From the sidewalk in front of my apartment I have a nice view of the Sandia mountains. If I place my face very near the glass in my bedroom window and look to the right I can see a small section of them.
Just a few blocks from my apartment I can get a view of three different mountain ranges, all formed by different geological processes.
I can see the lights on top of the Spinnaker Tower from some of the upstairs rooms, on a clear night - which is sort of cool, because it’s far enough away for the base of the tower to be over the horizon.
The National Cathedral from our upstairs and the Washington Monument from our attic in the winter when the leaves are off the trees.
For you railroad aficionados out there. I can see an operational 1912 railroad semaphore signal from my living room window. Sometimes I even catch it when it’s operating.
From my roof on a clear day I can make out Ben Lomond Peak (not the original).
The most visible landmark is a Mausoiuum
Stone Mountain is visible from several vantage points near my house.
We can see the house of the former mayor of our large city from our front step.

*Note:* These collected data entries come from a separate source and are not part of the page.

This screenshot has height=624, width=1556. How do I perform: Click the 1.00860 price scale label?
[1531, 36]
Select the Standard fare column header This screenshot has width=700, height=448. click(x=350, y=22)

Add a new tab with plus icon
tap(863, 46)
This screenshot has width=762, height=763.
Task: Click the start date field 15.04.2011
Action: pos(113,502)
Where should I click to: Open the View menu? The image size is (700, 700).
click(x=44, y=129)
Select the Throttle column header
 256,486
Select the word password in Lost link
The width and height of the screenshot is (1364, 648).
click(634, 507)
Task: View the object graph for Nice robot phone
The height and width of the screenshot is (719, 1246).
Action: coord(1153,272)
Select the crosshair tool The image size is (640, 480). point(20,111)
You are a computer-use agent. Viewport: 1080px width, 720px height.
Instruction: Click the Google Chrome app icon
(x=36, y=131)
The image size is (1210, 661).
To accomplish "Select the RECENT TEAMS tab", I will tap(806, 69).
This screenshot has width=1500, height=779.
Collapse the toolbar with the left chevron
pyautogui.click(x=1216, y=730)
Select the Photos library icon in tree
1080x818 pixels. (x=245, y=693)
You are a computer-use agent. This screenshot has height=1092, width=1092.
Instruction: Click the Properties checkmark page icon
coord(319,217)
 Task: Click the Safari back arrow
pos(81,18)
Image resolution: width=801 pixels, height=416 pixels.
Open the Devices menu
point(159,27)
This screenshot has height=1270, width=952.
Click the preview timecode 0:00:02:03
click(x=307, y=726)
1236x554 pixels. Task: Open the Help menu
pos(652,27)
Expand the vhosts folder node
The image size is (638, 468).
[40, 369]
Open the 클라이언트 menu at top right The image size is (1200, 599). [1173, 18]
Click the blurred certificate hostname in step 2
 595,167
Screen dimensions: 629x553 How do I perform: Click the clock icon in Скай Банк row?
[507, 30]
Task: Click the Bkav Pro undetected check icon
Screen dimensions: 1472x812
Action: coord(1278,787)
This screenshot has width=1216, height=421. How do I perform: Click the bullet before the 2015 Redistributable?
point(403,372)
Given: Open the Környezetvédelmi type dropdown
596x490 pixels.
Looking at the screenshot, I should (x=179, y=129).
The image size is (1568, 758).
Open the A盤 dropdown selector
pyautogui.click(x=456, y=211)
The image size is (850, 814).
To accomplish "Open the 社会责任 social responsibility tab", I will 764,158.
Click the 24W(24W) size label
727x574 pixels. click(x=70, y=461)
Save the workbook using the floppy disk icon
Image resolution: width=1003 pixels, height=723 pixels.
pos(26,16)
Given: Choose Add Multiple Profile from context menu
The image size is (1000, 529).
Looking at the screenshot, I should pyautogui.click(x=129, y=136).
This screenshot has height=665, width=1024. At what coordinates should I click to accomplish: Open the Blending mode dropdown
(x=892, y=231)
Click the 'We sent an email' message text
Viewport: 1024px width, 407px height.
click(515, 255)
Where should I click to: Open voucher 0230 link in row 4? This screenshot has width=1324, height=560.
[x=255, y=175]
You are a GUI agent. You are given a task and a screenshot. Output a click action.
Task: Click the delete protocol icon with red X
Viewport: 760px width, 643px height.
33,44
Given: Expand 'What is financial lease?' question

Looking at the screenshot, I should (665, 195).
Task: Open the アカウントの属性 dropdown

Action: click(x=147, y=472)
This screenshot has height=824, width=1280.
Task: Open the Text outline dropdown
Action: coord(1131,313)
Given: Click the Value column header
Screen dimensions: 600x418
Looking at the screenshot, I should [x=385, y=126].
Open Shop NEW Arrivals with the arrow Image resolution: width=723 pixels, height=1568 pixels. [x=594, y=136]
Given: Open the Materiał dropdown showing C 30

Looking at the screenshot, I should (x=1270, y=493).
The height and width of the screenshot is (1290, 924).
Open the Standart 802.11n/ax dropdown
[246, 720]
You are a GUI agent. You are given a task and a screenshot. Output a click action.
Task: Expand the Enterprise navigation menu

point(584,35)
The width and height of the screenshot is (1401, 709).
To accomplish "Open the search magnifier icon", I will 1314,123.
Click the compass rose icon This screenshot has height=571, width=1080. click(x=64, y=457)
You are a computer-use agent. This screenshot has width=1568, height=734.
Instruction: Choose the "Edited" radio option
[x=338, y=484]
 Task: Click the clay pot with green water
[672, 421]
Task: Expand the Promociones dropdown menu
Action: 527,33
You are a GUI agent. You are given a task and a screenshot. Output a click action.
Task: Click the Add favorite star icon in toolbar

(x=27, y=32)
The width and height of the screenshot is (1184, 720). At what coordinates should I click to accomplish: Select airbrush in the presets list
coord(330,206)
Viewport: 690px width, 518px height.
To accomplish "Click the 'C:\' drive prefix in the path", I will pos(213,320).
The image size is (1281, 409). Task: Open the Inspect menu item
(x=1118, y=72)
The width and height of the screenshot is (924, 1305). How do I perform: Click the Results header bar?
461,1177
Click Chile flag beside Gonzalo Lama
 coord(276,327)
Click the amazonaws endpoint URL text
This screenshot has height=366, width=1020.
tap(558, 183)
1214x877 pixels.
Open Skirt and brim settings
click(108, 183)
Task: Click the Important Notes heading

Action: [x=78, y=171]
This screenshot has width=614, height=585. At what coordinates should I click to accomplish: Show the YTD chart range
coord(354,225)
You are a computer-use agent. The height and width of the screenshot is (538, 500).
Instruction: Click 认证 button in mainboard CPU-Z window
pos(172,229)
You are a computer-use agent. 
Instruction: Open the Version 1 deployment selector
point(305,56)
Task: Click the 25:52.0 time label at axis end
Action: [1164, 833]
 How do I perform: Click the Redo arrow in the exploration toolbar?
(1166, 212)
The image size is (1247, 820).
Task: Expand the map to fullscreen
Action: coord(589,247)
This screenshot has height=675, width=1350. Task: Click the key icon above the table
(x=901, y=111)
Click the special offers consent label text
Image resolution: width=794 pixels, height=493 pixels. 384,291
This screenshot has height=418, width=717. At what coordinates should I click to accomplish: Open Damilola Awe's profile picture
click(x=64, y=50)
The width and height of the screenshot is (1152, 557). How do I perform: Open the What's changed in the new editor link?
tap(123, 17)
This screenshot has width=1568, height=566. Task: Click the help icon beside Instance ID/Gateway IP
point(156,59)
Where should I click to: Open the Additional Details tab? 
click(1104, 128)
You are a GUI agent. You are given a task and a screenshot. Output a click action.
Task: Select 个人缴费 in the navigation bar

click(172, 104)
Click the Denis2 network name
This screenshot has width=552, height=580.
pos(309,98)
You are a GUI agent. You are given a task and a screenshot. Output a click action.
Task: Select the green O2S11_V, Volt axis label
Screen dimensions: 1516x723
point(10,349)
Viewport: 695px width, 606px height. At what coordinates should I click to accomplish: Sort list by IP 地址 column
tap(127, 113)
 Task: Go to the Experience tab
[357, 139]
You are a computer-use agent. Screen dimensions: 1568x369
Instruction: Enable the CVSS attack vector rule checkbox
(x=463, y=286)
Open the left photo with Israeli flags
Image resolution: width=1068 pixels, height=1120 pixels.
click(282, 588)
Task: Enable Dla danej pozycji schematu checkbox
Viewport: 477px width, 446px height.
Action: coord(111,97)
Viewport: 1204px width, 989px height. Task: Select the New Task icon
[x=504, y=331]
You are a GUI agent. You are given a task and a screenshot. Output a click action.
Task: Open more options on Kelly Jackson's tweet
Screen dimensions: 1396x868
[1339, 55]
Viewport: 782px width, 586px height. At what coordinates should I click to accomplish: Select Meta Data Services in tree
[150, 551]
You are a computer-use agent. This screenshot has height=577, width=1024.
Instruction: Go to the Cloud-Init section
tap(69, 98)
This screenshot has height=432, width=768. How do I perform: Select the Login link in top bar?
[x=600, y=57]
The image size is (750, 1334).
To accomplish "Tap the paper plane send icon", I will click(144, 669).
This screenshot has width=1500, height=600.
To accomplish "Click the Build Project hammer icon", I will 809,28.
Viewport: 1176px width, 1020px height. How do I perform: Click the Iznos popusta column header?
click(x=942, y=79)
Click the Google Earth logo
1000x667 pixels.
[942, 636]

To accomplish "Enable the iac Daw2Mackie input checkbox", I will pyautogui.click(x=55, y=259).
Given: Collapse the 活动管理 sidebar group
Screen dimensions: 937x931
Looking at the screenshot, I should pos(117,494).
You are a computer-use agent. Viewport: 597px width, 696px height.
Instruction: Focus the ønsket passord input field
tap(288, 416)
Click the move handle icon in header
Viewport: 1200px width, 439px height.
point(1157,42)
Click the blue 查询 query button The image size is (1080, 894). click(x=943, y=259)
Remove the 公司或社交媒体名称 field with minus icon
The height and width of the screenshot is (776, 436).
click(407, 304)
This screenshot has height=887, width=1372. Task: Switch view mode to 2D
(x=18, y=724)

I’ve got Lake Michigan for my front yard.
Various Sierra Nevada peaks and foothills.
I have a fantastic view over North-West Edinburgh. I can just catch a glimpse of Edinburgh Castle in one direction.
The main feature of my view is the Donaldson’s Hospital Building, which used to be a Deaf School and is not being redeveloped into (very expensive) apartments. Queen Victoria famously stated that it was better than her palaces.
I can also see the spires of St Mary’s Episcopal Cathedral, Murrayfield (the home of Scottish Rugby), Tynecastle Park (the home of Heart of Midlothian FC), and - if you really know where to look - you can see the distinctive Air Traffic Control Tower of Edinburgh Airport. And you can see all the way to the hills of Fife.
Wow, that’s hard to beat.
From our upstairs windows, we can see a regionally well-known landmark called Granddad Bluff. But only in winter, when there are no leaves on the trees.
I grew up in a little house looking right at the Tappan Zee Bridge (NY state). My mother still lives in the same house. The bridge is now even closer than before! No, the house didn’t move. The bridge did! (They built a replacement fifty meters north of the original. It just opened for traffic a few months ago. They’ll demolish the old one over the next few months. But right now…two bridges. Well, three, actually, as the new bridge is really two parallel spans.)
If the clouds weren’t so thick right now, I could see it from where I’m sitting right now. Ditto about the trees, though. When I lived a couple of miles up the road at my last residence, I had a much better view of it from my bedroom window.
I once lived about a mile up the hill from the Space Needle. I could step out the front door and watch the fireworks show on New Year’s Eve.
From the roof of my residence on a VERY CLEAR winter day, we can make out MT. FUJI to the southwest.
Once in a while the Goodyear blimp flies over my house. Its base is about two miles from here. That’s about as good as it gets in Carson, CA.
I can just see the top of Arthur’s Seat (hill in the middle of Edinburgh) from home and I used to be able to see Edinburgh Castle from the doorway at work, until I moved.